** DIRECTIONS FOR THIS TASK **
Read the records and write them out again exactly.

** DATA FOR PROCESSING **
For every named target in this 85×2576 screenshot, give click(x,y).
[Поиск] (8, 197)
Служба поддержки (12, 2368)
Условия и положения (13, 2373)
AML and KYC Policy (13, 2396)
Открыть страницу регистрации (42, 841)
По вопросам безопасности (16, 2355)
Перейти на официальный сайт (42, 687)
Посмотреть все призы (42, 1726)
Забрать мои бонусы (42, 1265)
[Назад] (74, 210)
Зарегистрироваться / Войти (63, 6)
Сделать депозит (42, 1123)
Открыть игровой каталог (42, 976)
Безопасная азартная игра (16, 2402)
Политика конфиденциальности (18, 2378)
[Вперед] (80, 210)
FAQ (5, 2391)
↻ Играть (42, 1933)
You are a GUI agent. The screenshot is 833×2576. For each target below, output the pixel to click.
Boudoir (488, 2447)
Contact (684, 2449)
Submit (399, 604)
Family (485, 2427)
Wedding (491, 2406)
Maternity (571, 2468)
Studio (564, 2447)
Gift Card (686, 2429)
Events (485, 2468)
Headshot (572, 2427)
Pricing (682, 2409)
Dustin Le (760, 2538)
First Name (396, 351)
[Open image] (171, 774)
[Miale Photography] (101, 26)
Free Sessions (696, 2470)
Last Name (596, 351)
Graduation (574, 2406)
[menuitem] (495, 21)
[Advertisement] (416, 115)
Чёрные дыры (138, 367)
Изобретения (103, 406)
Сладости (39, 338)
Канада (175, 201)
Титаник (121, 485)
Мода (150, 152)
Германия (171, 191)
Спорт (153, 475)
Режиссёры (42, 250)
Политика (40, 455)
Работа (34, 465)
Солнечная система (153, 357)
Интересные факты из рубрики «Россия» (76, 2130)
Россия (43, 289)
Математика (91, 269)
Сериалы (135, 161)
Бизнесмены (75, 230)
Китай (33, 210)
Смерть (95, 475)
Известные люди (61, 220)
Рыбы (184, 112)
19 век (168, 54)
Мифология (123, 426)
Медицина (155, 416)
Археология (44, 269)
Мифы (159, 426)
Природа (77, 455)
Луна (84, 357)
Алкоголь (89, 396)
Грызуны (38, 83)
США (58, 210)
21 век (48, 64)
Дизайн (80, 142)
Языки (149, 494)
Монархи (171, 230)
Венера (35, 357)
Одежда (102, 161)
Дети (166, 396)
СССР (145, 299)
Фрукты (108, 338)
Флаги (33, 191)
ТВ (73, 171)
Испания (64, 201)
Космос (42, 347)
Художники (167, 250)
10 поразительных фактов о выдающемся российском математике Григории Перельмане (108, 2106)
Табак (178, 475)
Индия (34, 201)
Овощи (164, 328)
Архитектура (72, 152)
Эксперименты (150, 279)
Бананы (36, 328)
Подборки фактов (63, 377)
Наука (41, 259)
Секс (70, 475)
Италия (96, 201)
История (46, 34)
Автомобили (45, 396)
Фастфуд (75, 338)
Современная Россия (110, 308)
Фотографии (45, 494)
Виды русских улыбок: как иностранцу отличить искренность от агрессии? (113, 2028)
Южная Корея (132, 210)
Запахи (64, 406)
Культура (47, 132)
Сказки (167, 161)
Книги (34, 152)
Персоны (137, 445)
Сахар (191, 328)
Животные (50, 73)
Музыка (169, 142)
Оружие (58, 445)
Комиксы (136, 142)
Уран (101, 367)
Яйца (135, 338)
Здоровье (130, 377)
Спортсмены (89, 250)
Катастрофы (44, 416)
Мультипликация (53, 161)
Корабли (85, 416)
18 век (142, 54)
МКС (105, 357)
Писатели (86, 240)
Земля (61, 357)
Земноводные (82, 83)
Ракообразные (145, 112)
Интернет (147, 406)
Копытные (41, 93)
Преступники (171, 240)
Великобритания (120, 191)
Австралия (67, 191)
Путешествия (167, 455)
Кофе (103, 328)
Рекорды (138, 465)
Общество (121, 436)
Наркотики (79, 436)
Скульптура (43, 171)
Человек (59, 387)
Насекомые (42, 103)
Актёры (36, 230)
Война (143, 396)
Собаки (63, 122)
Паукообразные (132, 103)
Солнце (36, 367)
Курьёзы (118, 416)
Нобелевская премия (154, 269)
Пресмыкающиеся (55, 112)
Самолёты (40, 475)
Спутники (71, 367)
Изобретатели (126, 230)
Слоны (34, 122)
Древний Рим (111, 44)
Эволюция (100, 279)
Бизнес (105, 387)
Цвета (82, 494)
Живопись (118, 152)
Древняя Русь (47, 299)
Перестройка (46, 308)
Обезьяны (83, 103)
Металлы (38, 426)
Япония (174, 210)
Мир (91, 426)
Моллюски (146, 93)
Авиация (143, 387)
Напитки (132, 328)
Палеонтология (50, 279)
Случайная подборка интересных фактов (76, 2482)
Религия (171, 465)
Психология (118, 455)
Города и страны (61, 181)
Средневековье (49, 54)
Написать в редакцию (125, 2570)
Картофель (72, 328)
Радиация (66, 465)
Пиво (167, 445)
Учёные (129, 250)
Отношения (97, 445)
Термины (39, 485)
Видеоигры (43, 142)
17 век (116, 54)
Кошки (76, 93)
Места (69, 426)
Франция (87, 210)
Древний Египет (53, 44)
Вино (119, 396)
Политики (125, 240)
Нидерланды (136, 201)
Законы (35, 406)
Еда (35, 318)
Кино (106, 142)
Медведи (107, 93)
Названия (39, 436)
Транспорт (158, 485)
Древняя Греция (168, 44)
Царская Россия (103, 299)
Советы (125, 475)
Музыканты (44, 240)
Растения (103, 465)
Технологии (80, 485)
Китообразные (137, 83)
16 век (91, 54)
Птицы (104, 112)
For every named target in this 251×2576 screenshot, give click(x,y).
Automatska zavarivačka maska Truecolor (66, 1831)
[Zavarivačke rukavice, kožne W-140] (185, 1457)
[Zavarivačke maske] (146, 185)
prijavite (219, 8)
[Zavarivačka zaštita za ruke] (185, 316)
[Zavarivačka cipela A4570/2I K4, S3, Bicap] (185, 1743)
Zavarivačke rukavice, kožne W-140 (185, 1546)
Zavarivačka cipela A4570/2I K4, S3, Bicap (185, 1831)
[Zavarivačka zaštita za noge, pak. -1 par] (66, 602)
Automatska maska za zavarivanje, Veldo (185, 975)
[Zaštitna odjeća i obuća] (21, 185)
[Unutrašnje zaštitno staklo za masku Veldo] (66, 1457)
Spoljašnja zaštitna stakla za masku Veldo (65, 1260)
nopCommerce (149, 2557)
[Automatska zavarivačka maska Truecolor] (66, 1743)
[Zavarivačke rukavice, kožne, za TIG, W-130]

** EXERCISE RESPONSE **
For every named target in this 85×2576 screenshot, give click(x,y).
[Поиск] (8, 197)
Служба поддержки (12, 2368)
Условия и положения (13, 2373)
AML and KYC Policy (13, 2396)
Открыть страницу регистрации (42, 841)
По вопросам безопасности (16, 2355)
Перейти на официальный сайт (42, 687)
Посмотреть все призы (42, 1726)
Забрать мои бонусы (42, 1265)
[Назад] (74, 210)
Зарегистрироваться / Войти (63, 6)
Сделать депозит (42, 1123)
Открыть игровой каталог (42, 976)
Безопасная азартная игра (16, 2402)
Политика конфиденциальности (18, 2378)
[Вперед] (80, 210)
FAQ (5, 2391)
↻ Играть (42, 1933)
You are a GUI agent. The screenshot is 833×2576. For each target below, output the pixel to click.
Boudoir (488, 2447)
Contact (684, 2449)
Submit (399, 604)
Family (485, 2427)
Wedding (491, 2406)
Maternity (571, 2468)
Studio (564, 2447)
Gift Card (686, 2429)
Events (485, 2468)
Headshot (572, 2427)
Pricing (682, 2409)
Dustin Le (760, 2538)
First Name (396, 351)
[Open image] (171, 774)
[Miale Photography] (101, 26)
Free Sessions (696, 2470)
Last Name (596, 351)
Graduation (574, 2406)
[menuitem] (495, 21)
[Advertisement] (416, 115)
Чёрные дыры (138, 367)
Изобретения (103, 406)
Сладости (39, 338)
Канада (175, 201)
Титаник (121, 485)
Мода (150, 152)
Германия (171, 191)
Спорт (153, 475)
Режиссёры (42, 250)
Политика (40, 455)
Работа (34, 465)
Солнечная система (153, 357)
Интересные факты из рубрики «Россия» (76, 2130)
Россия (43, 289)
Математика (91, 269)
Сериалы (135, 161)
Бизнесмены (75, 230)
Китай (33, 210)
Смерть (95, 475)
Известные люди (61, 220)
Рыбы (184, 112)
19 век (168, 54)
Мифология (123, 426)
Медицина (155, 416)
Археология (44, 269)
Мифы (159, 426)
Природа (77, 455)
Луна (84, 357)
Алкоголь (89, 396)
Грызуны (38, 83)
США (58, 210)
21 век (48, 64)
Дизайн (80, 142)
Языки (149, 494)
Монархи (171, 230)
Венера (35, 357)
Одежда (102, 161)
Дети (166, 396)
СССР (145, 299)
Фрукты (108, 338)
Флаги (33, 191)
ТВ (73, 171)
Испания (64, 201)
Космос (42, 347)
Художники (167, 250)
10 поразительных фактов о выдающемся российском математике Григории Перельмане (108, 2106)
Табак (178, 475)
Индия (34, 201)
Овощи (164, 328)
Архитектура (72, 152)
Эксперименты (150, 279)
Бананы (36, 328)
Подборки фактов (63, 377)
Наука (41, 259)
Секс (70, 475)
Италия (96, 201)
История (46, 34)
Автомобили (45, 396)
Фастфуд (75, 338)
Современная Россия (110, 308)
Фотографии (45, 494)
Виды русских улыбок: как иностранцу отличить искренность от агрессии? (113, 2028)
Южная Корея (132, 210)
Запахи (64, 406)
Культура (47, 132)
Сказки (167, 161)
Книги (34, 152)
Персоны (137, 445)
Сахар (191, 328)
Животные (50, 73)
Музыка (169, 142)
Оружие (58, 445)
Комиксы (136, 142)
Уран (101, 367)
Яйца (135, 338)
Здоровье (130, 377)
Спортсмены (89, 250)
Катастрофы (44, 416)
Мультипликация (53, 161)
Корабли (85, 416)
18 век (142, 54)
МКС (105, 357)
Писатели (86, 240)
Земля (61, 357)
Земноводные (82, 83)
Ракообразные (145, 112)
Интернет (147, 406)
Копытные (41, 93)
Преступники (171, 240)
Великобритания (120, 191)
Австралия (67, 191)
Путешествия (167, 455)
Кофе (103, 328)
Рекорды (138, 465)
Общество (121, 436)
Наркотики (79, 436)
Скульптура (43, 171)
Человек (59, 387)
Насекомые (42, 103)
Актёры (36, 230)
Война (143, 396)
Собаки (63, 122)
Паукообразные (132, 103)
Солнце (36, 367)
Курьёзы (118, 416)
Нобелевская премия (154, 269)
Пресмыкающиеся (55, 112)
Самолёты (40, 475)
Спутники (71, 367)
Изобретатели (126, 230)
Слоны (34, 122)
Древний Рим (111, 44)
Эволюция (100, 279)
Бизнес (105, 387)
Цвета (82, 494)
Живопись (118, 152)
Древняя Русь (47, 299)
Перестройка (46, 308)
Обезьяны (83, 103)
Металлы (38, 426)
Япония (174, 210)
Мир (91, 426)
Моллюски (146, 93)
Авиация (143, 387)
Напитки (132, 328)
Палеонтология (50, 279)
Случайная подборка интересных фактов (76, 2482)
Религия (171, 465)
Психология (118, 455)
Города и страны (61, 181)
Средневековье (49, 54)
Написать в редакцию (125, 2570)
Картофель (72, 328)
Радиация (66, 465)
Пиво (167, 445)
Учёные (129, 250)
Отношения (97, 445)
Термины (39, 485)
Видеоигры (43, 142)
17 век (116, 54)
Кошки (76, 93)
Места (69, 426)
Франция (87, 210)
Древний Египет (53, 44)
Вино (119, 396)
Политики (125, 240)
Нидерланды (136, 201)
Законы (35, 406)
Еда (35, 318)
Кино (106, 142)
Медведи (107, 93)
Названия (39, 436)
Транспорт (158, 485)
Древняя Греция (168, 44)
Царская Россия (103, 299)
Советы (125, 475)
Музыканты (44, 240)
Растения (103, 465)
Технологии (80, 485)
Китообразные (137, 83)
16 век (91, 54)
Птицы (104, 112)
For every named target in this 251×2576 screenshot, give click(x,y).
Automatska zavarivačka maska Truecolor (66, 1831)
[Zavarivačke rukavice, kožne W-140] (185, 1457)
[Zavarivačke maske] (146, 185)
prijavite (219, 8)
[Zavarivačka zaštita za ruke] (185, 316)
[Zavarivačka cipela A4570/2I K4, S3, Bicap] (185, 1743)
Zavarivačke rukavice, kožne W-140 (185, 1546)
Zavarivačka cipela A4570/2I K4, S3, Bicap (185, 1831)
[Zavarivačka zaštita za noge, pak. -1 par] (66, 602)
Automatska maska za zavarivanje, Veldo (185, 975)
[Zaštitna odjeća i obuća] (21, 185)
[Unutrašnje zaštitno staklo za masku Veldo] (66, 1457)
Spoljašnja zaštitna stakla za masku Veldo (65, 1260)
nopCommerce (149, 2557)
[Automatska zavarivačka maska Truecolor] (66, 1743)
[Zavarivačke rukavice, kožne, za TIG, W-130]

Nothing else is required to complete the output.